**本文抜粋**
---------------

長期借入金で運転資金を借りる

前回まで所要運転資金に対する融資を解説してきました。
 
手形貸付及び当座貸越は1年以下の期間を対象としていますので、貸借対照表上は短期借入金となります。
 
今回からは長期の借入について説明していきます。
 
我々税理士が経営者から受ける融資に関する質問はほとんどが次の2つです。
 
「うちの会社は幾らまで借りられる?」
「うちの会社の借入の借入額は多すぎないか(又は少なすぎないか)?」
 
この質問対して明確な回答ができる税理士は残念ながら少ないのではないでしょうか。
 
長期借入金の適正額は下記のとおりです。
 

 債務償還年数 7年以内

 
これだけでは意味が分からないでしょうから、順を追って説明していきます。
 
債務償還年数とは「借入金を何年で返済できるのか」と換言できます。
 
つまり、債務償年数7年とは借入金を7年で返済できるという意味です。
 
では、債務償還年数はどのように計算するかと言いますと、
 

要償還債務÷キャッシュフロー

 
によって計算されます。
 
また知らない単語がでてきました。
 
要償還債務とはその言葉のとおり「返済を要する債務」のことであり、

 

(短期借入金+長期借入金)-所要運転資金

 
という算式により算出されます。何故所要運転資金をマイナスするのでしょうか?
 
前回まで解説してきたとおり、所要運転資金に対する融資は手形貸付や当座貸越によりお金を借りっぱなしとなります。
 
返す必要のない金額ですので、「要償還」債務からは控除されるのです。

---------------

**提供情報**
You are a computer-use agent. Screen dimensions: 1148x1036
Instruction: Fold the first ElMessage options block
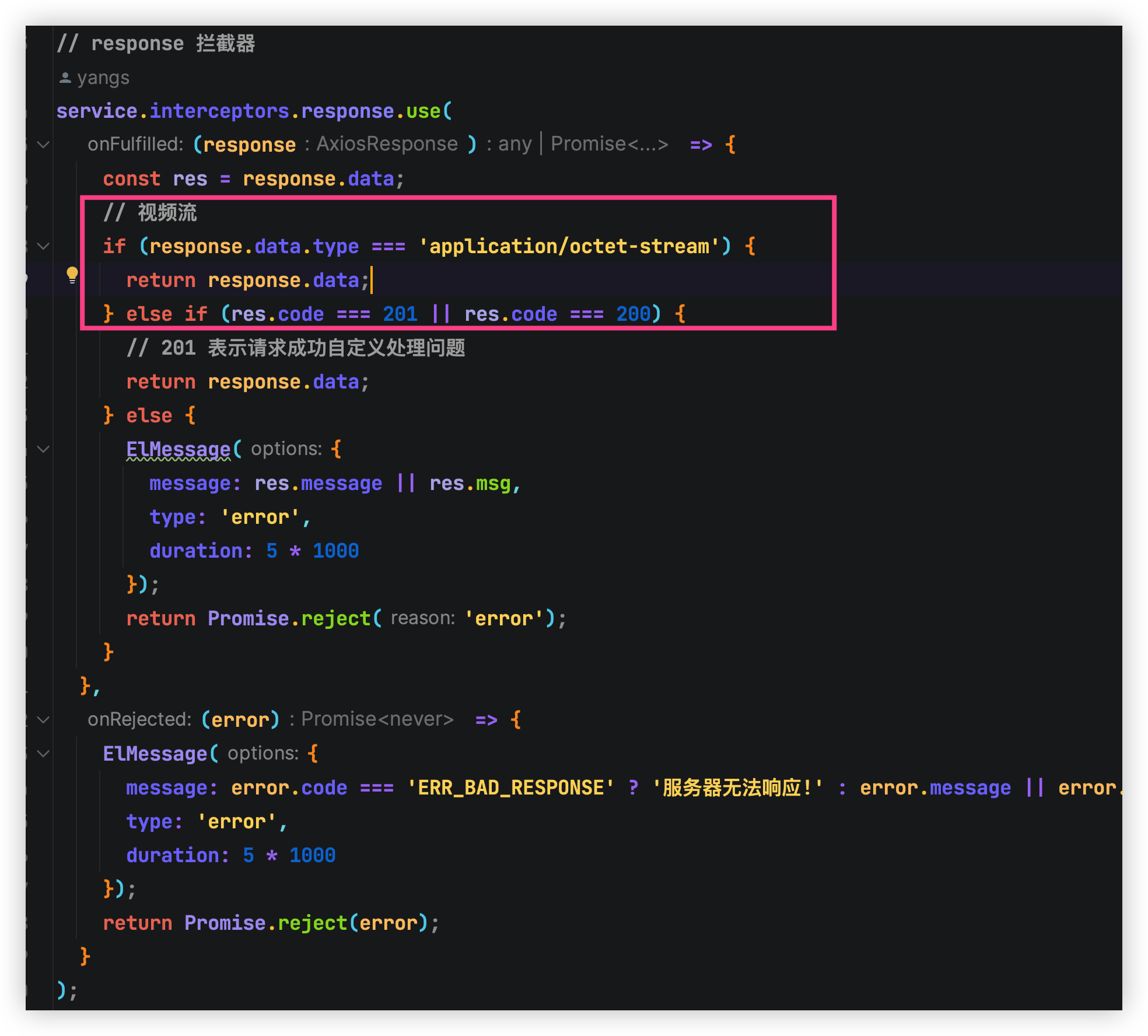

---------------

**設問**
a) 長期借入金に関する本文に基づき、次の問いに答えてください。
(i) 手形貸付及び当座貸越は、貸借対照表上何として扱われますか。
(ii) 長期借入金の適正額として示されている債務償還年数は何年以内ですか。
(iii) 要償還債務はどのような算式で算出されますか。
b) 長期借入金に関する本文について、最後の文の後に続く部分を書き加えてください。
提供情報の各行は、本文とは別の出典から採られたものです。

**解答**
a)
(i) 短期借入金
(ii) 7年以内
(iii) (短期借入金+長期借入金)-所要運転資金

b)
 
次にキャッシュフローですが、
 

経常利益+減価償却費-法人税等

 
により計算できます。
 
銀行によって債務償還年数を10年以内に設定している場合や15年以内に設定しているケースもあります。
 
10年以内であれば合格点、7年以内であれば優秀と押さえておきましょう。
 
出は具体的な数字で債務償還年数を計算してみましょう。
 

≪具体例≫
売掛金 300
棚卸資産 200
買掛金 200
短期借入金 150
長期借入金 1200
経常利益 100
減価償却費 50
法人税等 30

 
所要運転資金=300+200-200=300
要償還債務=(150+1200)-300=1050
キャッシュフロー=100+50-30=120
債務償還年数=1050÷120=8.75年
 
この会社の場合、債務償還年数が10年未満となっていますので長期借入金の額は合格点と評価できます。
 
では、ここで少し応用的な解説をしてみましょう。
 
所要運転資金300に対して短期借入金が150となっていますので、150の追加借入を検討できます。
 
長期借入金については債務償還年数7年以内が目標となりますので、このまま返済を進めて償還年数を短くするのもいいですし、資金にもう少し余裕が欲しいのであれば10年以内に収まるような追加融資の検討をしても良いでしょう。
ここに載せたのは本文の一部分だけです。